The implementation demonstrates that the proposed
architectures can deliver a high reduction of the
FPGA logic requirements with high maximum frequency.
[39] Modeling
and simulation of a patch antenna from it Bond Graph model
Sabri Jmal, Hichem Taghouti and Abdelkader Mami
In this paper, we propose a new technique for analyzing
patch antennas by the Bond Graph approach. Our technique
is to identify and simulate the scattering parameters of
a multi-triangular patch antenna from the Bond Graph
model. This methodology involves two important steps.

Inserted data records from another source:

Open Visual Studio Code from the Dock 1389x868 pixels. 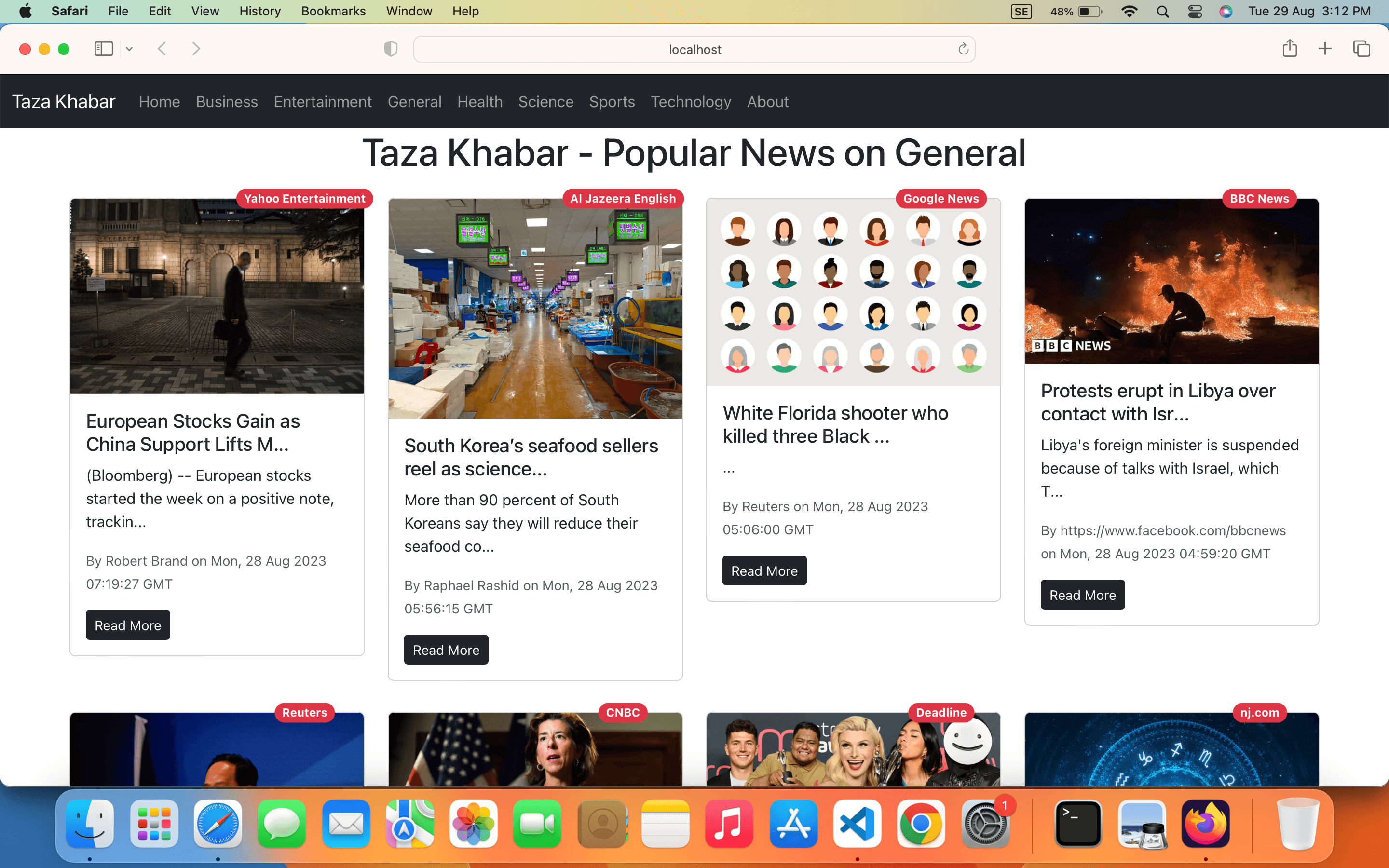click(x=857, y=824)
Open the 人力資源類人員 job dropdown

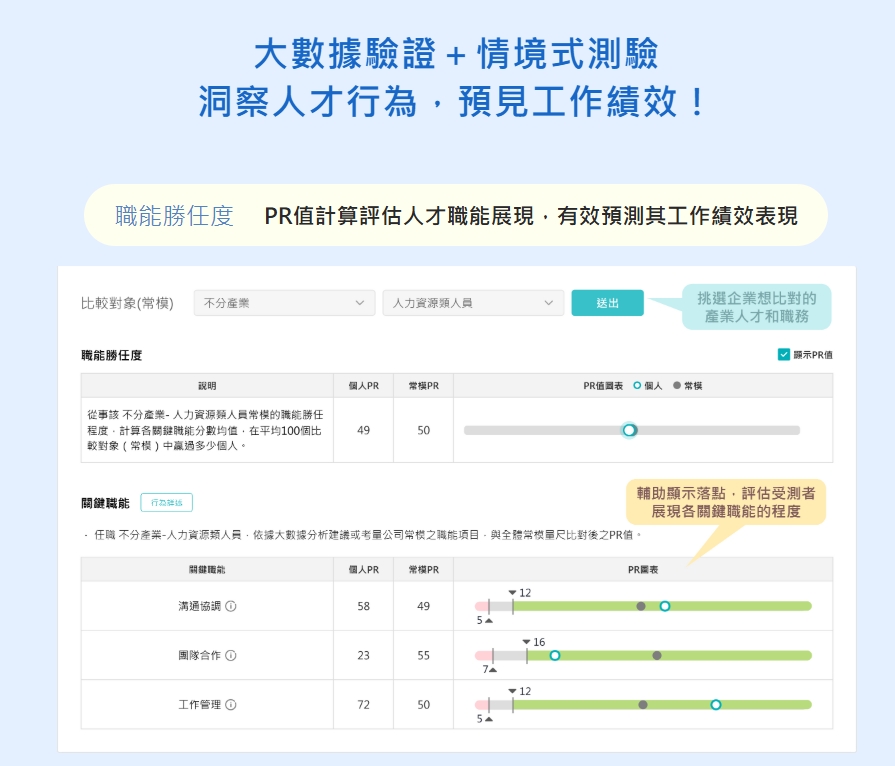pyautogui.click(x=472, y=303)
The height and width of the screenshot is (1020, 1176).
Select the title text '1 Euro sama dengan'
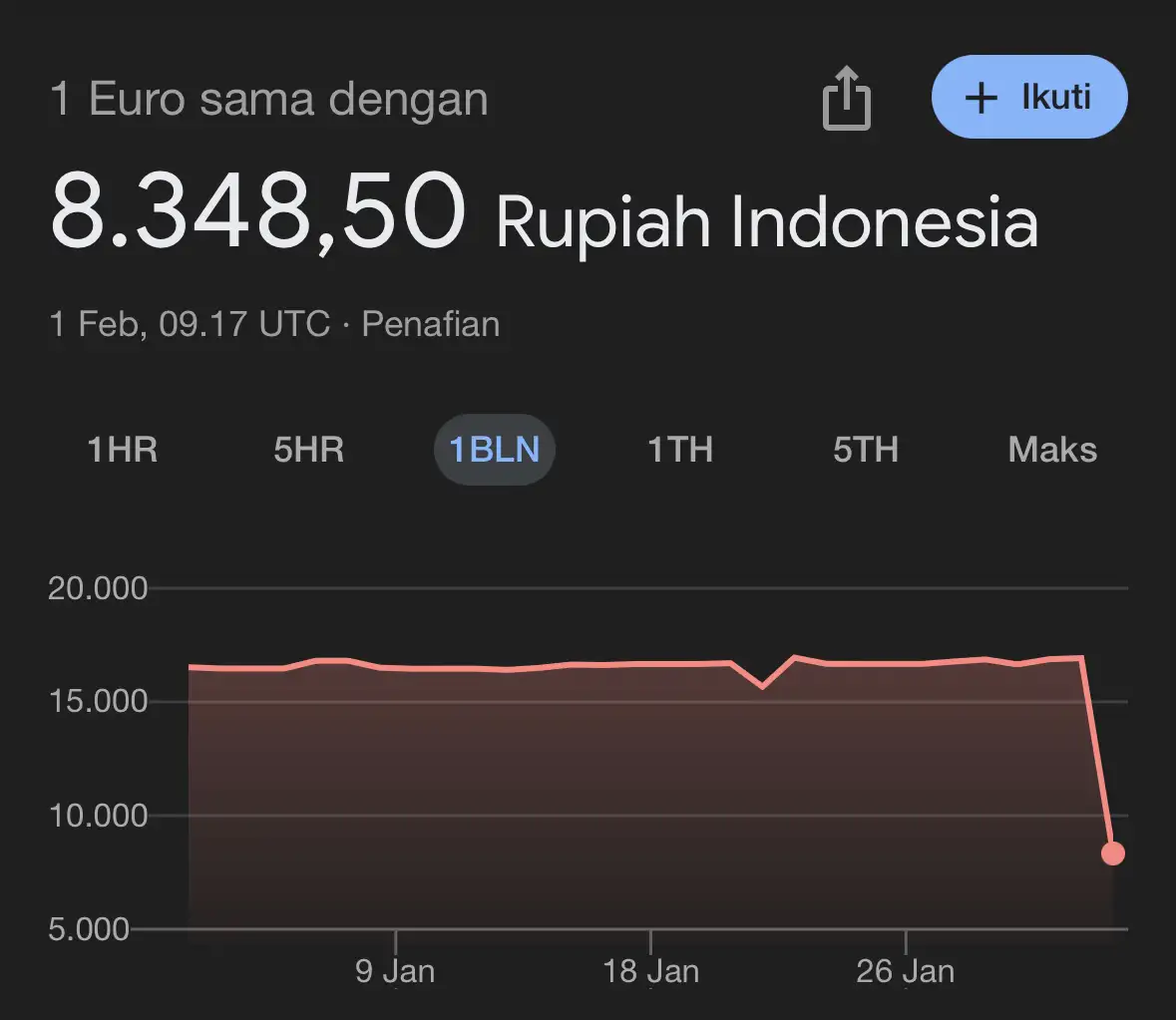pyautogui.click(x=269, y=98)
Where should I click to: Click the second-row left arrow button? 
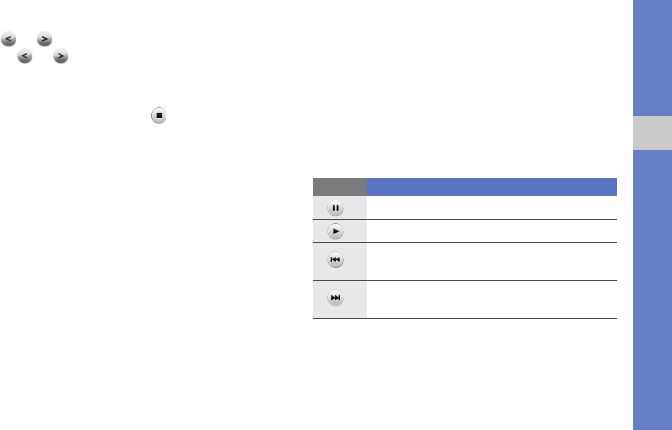[x=25, y=57]
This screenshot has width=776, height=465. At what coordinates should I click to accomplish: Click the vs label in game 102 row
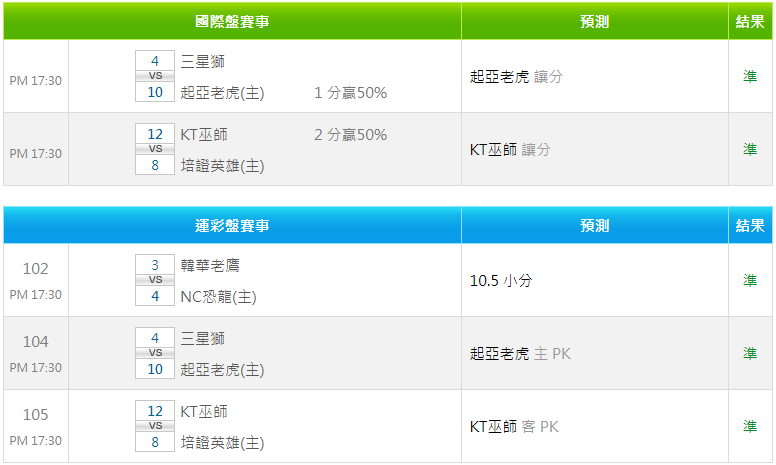[155, 280]
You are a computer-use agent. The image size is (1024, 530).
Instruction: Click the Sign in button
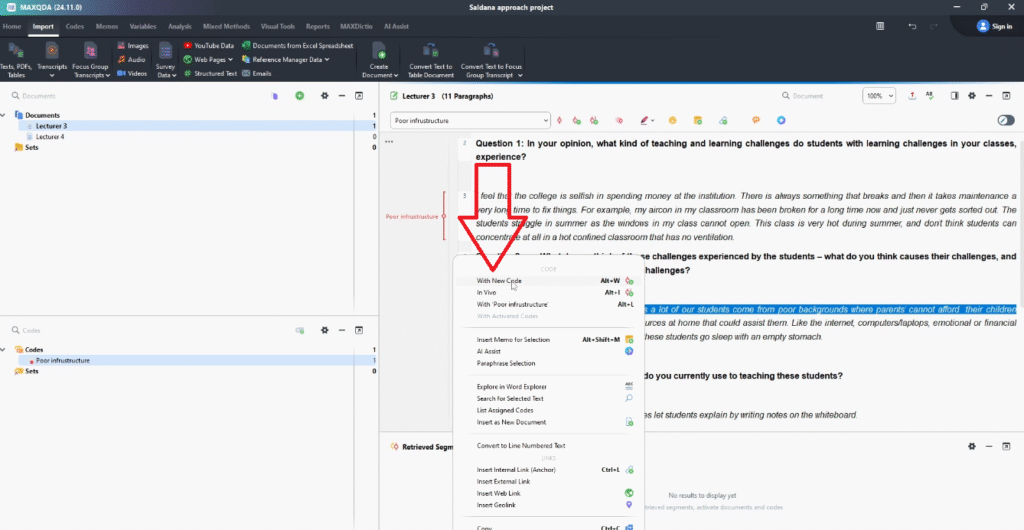[x=995, y=26]
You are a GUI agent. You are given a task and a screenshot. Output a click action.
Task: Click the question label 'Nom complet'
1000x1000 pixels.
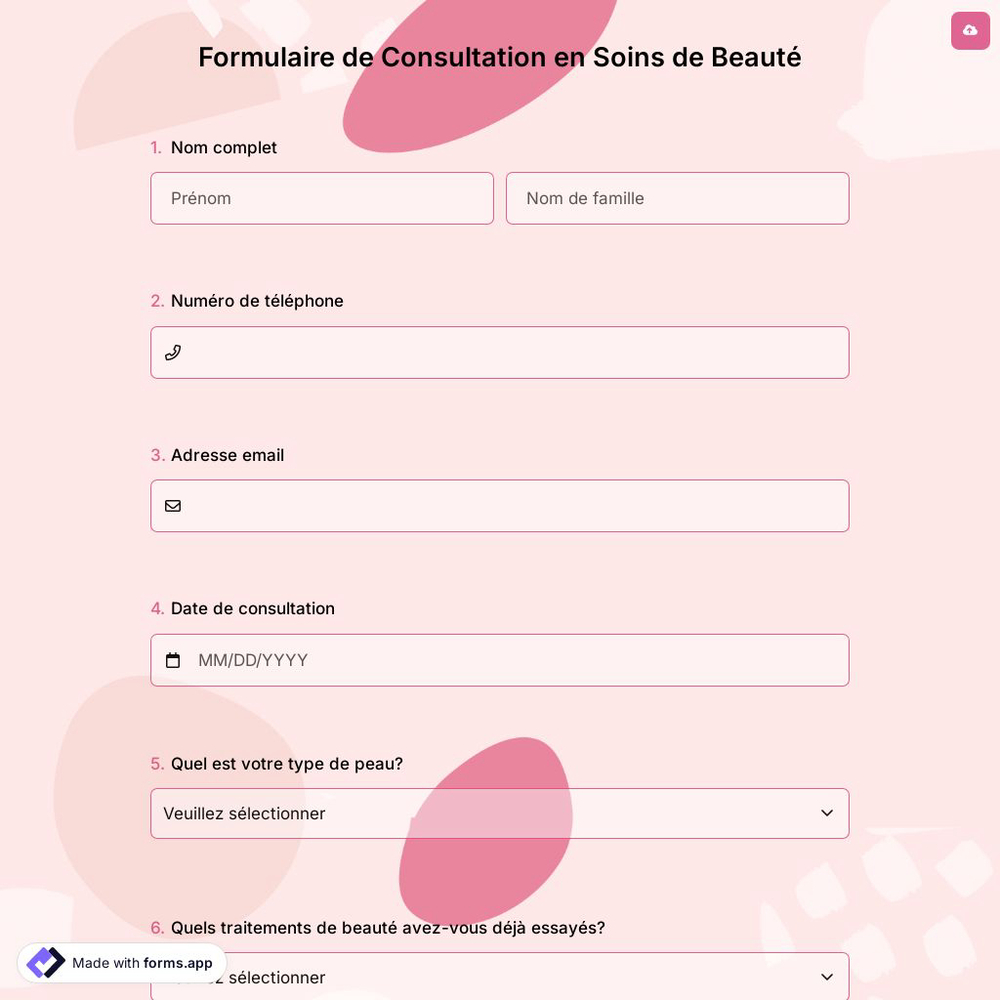tap(223, 147)
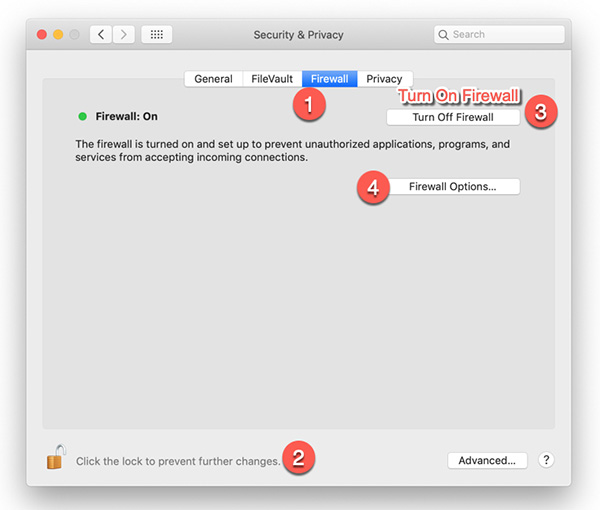Image resolution: width=600 pixels, height=510 pixels.
Task: Open Show All preferences grid icon
Action: pyautogui.click(x=157, y=35)
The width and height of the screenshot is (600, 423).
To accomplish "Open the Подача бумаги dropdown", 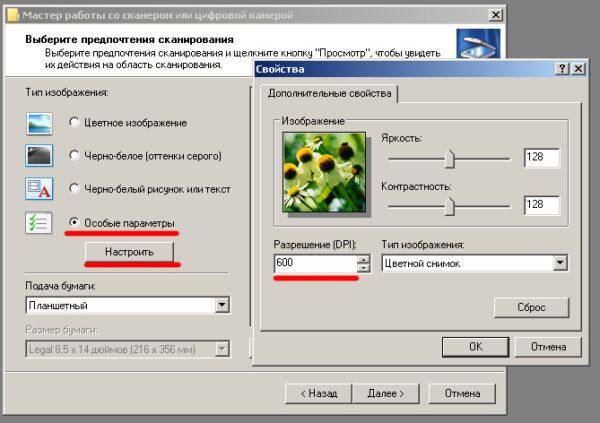I will [x=222, y=305].
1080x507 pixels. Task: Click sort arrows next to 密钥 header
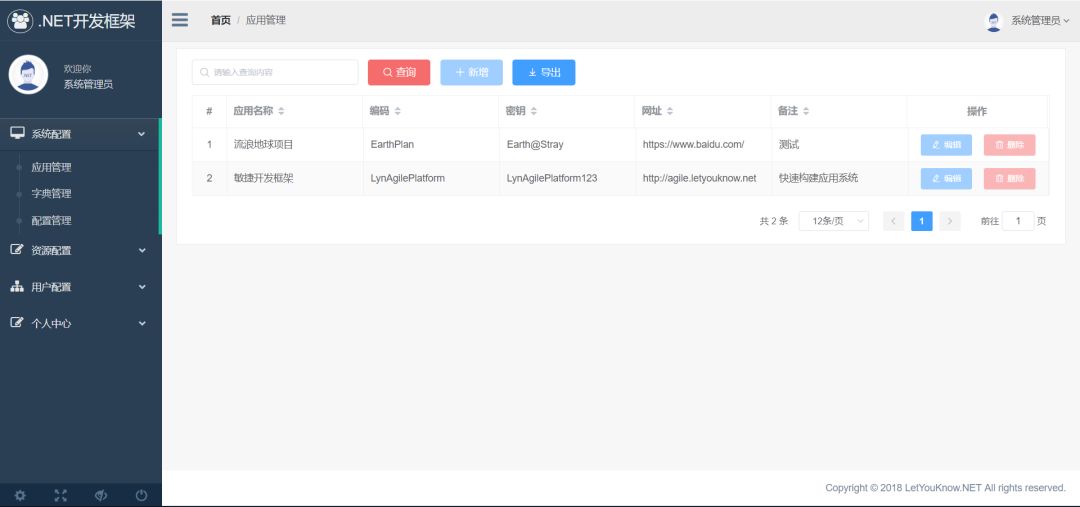[x=534, y=112]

The first step is the development of the Bond Graph model
by physical interpretation; the second is the determination
and the simulation of the scattering parameters by an
analytical procedure. This step is followed by a result
validation by using comparison to the simulation results
of the same structure found by the HP-ADS software.
[172] Formal
Specification and Verification of wireless networked
self-organized Systems on Chip
Hayat Daoud, Camel Tanougast, Mostefa Belarbi and Mikael Heil
Communication in networked systems must be reliable during
run time data exchanges. Therefore, their specifications
and designs must be clear, understandable and follow
specific rules. Indeed, these systems must guard
against potential failures in preventing faults and
associated errors, failures or allowing a degraded
operating modes in order to protect against global
system failures while maintaining a minimum of
functionality in the case of irreversible failures,
thanks to fault tolerant and security mechanisms. Given
challenges of verification by simulation of these complex
systems have made the huge number of possible states of
carrying operation, and to ensure reliability requirements,
we propose a formal proof verification as an alternative
operation and validation blocks against defects through
one proposed self-adaptive fault tolerance paradigm suitable
for occurred errors of networked embedded systems. The
formalization process based on an incremental and
validated correct-by-construction development of the
proposed reliability mechanisms are designed and proved
in order to ensure accuracy operating required related
dependability of communication wireless networked systems.
[226] Fault-tolerant
self-organized mechanism for networked reconfigurable MPSoC
Mikael Heil and Camel Tanougast
In this paper, a self-organized reliability technique is
presented to test the Network on Chip (NoC) parts of networked
reconfigurable MPSoC. We propose a new mechanism based on
delocalized offline tests to detect and locate permanent errors in
the NoC through networked multi-nodes system. Concepts and
mechanisms of the proposed approach are detailed in the case of
a network system based on Zigbee wireless communication where
error detections and timing performance are giving.